Records of locating words and elements
------

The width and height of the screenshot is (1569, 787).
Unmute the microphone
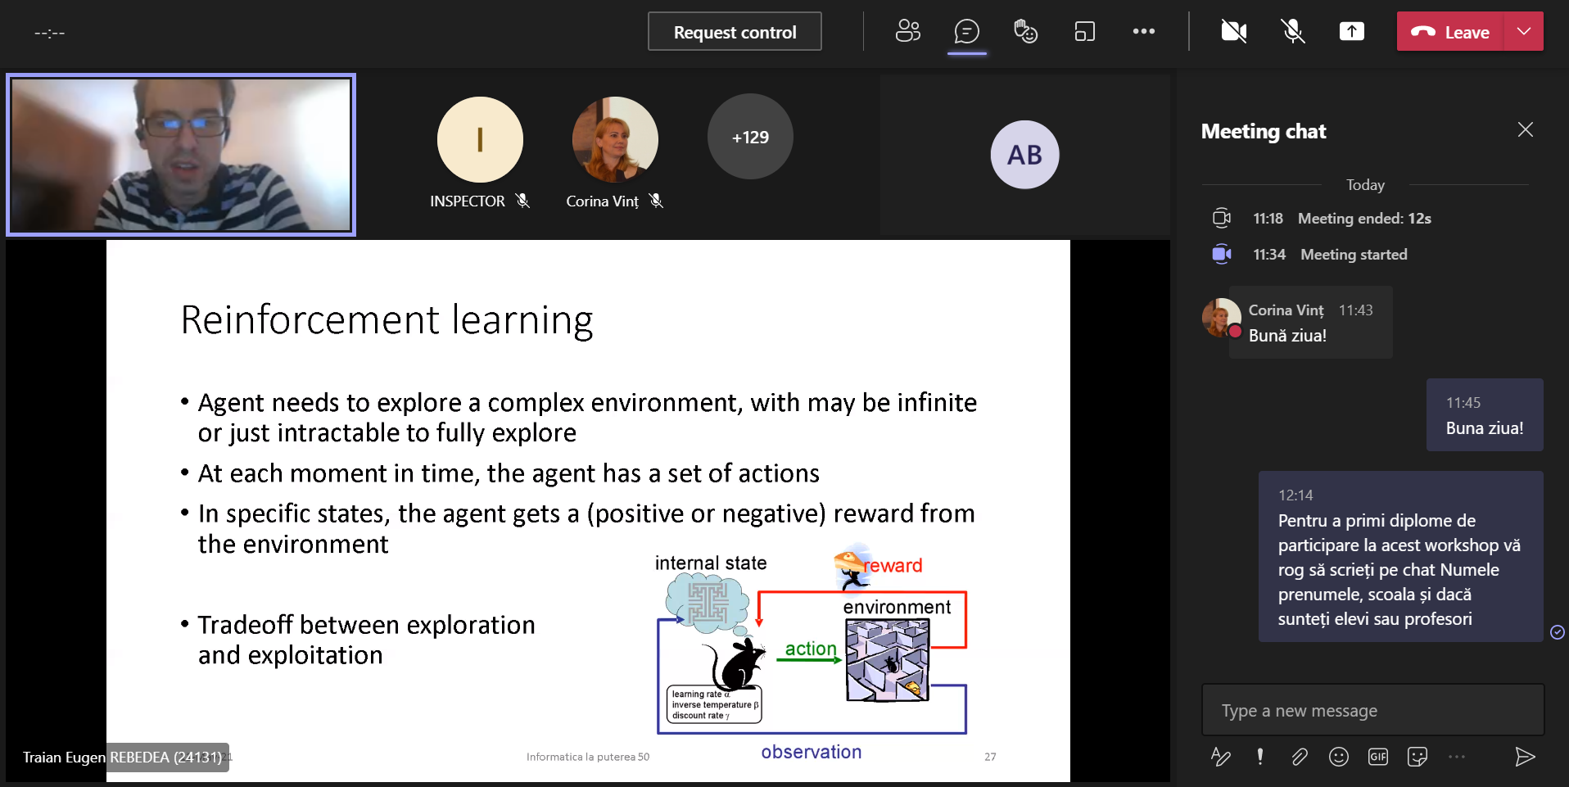1292,32
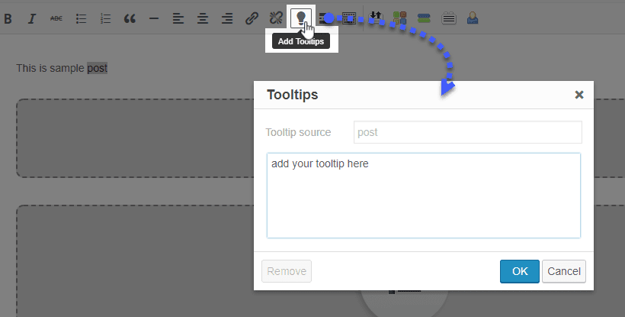The width and height of the screenshot is (625, 317).
Task: Click the Tooltip source input field
Action: (x=467, y=132)
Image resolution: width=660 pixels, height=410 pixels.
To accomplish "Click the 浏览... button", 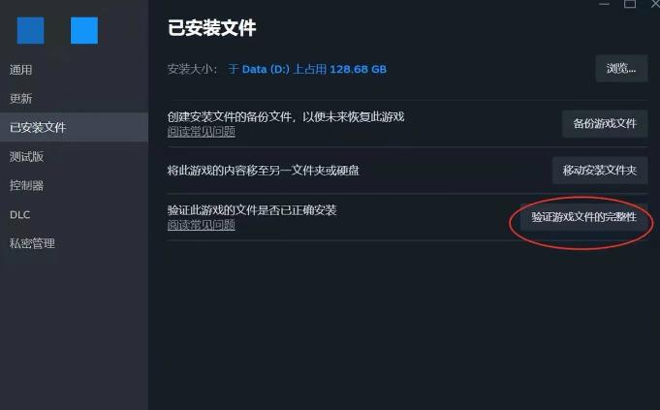I will 621,68.
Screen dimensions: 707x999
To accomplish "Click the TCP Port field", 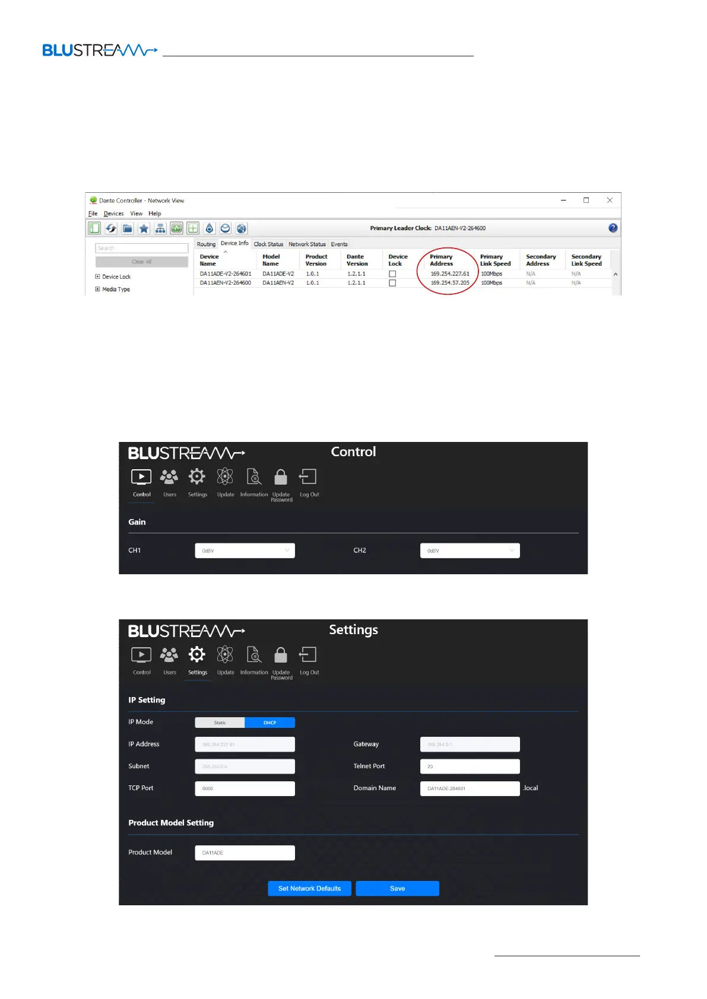I will pos(245,788).
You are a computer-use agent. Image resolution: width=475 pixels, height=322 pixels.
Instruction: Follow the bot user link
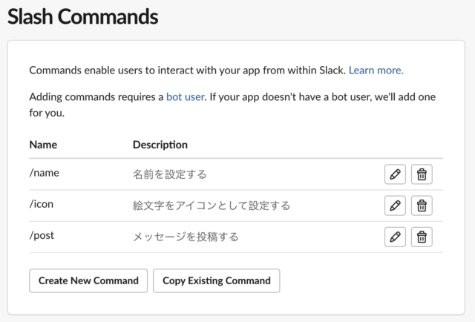(186, 97)
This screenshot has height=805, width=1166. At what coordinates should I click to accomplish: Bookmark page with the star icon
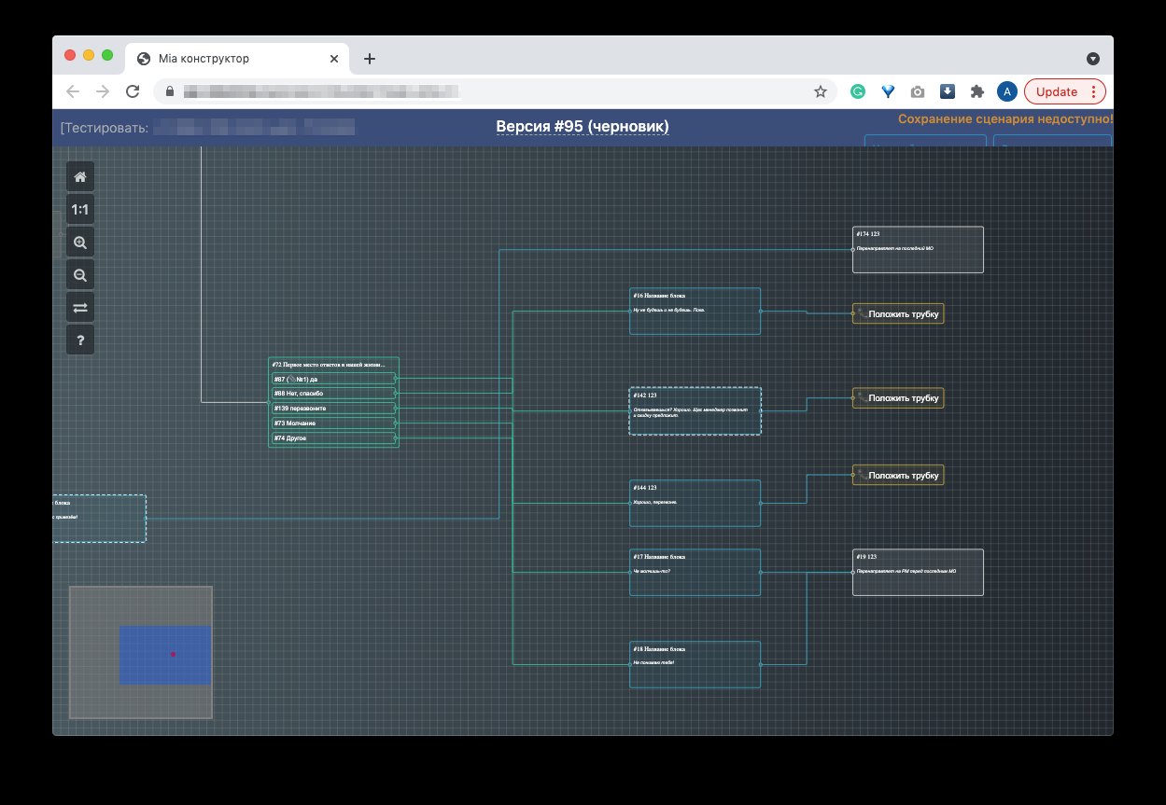821,91
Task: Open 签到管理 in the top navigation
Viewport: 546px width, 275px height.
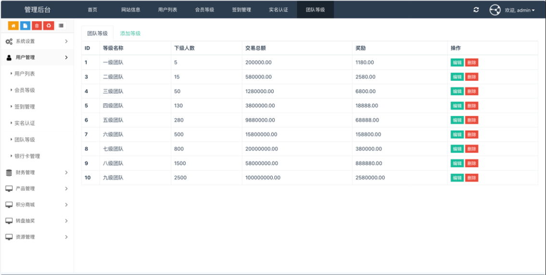Action: coord(241,10)
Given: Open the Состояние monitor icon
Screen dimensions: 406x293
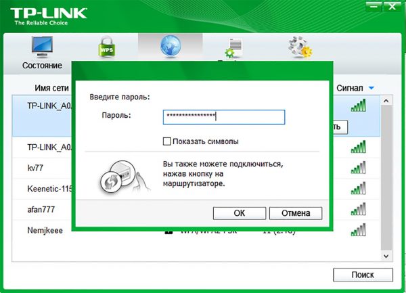Looking at the screenshot, I should tap(42, 47).
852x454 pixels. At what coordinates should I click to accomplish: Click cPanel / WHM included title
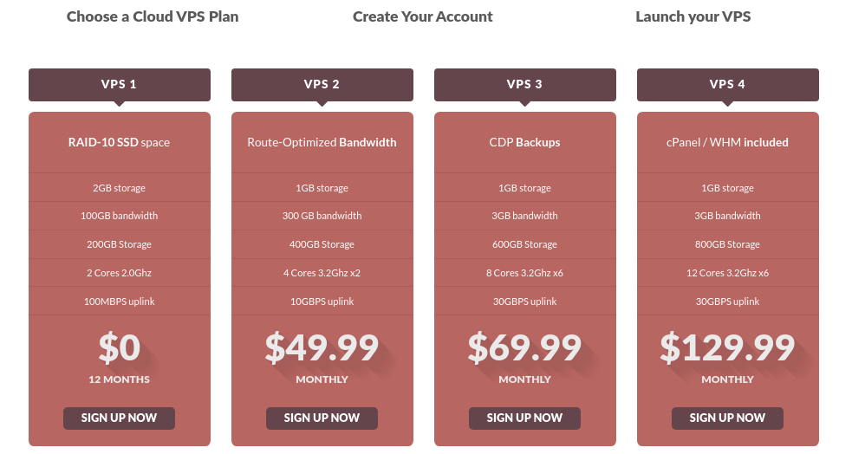click(x=728, y=142)
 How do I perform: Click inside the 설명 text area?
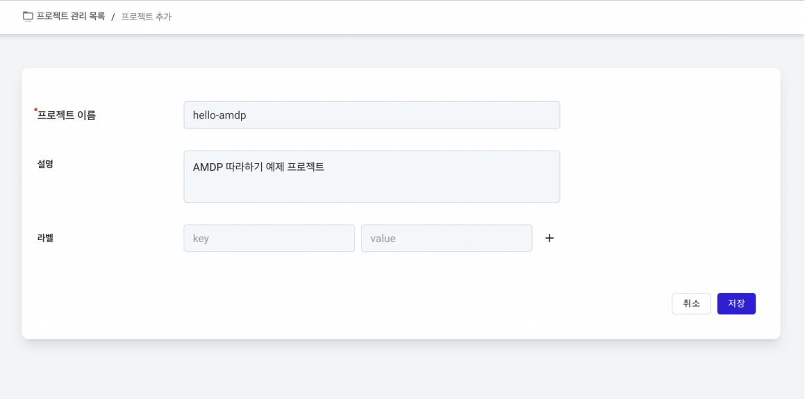[372, 176]
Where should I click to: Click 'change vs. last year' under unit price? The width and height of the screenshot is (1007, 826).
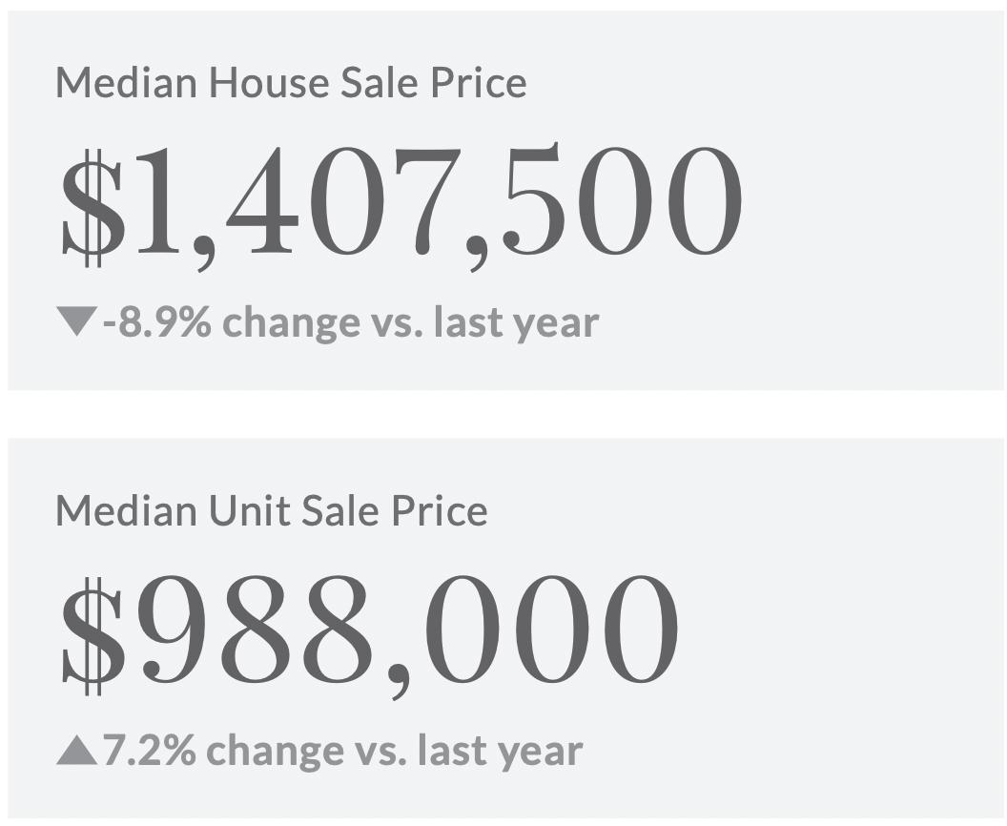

------

• INSTRUCTION: Quote verbatim the stretch from the line containing "This screenshot has" through the end of the material, omitting the pictures.

• OUTPUT FOR THIS TASK:
This screenshot has height=805, width=1166. At what coordinates should I click to accomplish: Bookmark page with the star icon
821,91
Task: Open 签到管理 in the top navigation
Viewport: 546px width, 275px height.
Action: coord(241,10)
Given: Open the Состояние monitor icon
Screen dimensions: 406x293
Looking at the screenshot, I should tap(42, 47).
852x454 pixels. At what coordinates should I click to accomplish: Click cPanel / WHM included title
click(x=728, y=142)
 How do I perform: Click inside the 설명 text area?
[372, 176]
Where should I click to: Click 'change vs. last year' under unit price? The width and height of the screenshot is (1007, 826).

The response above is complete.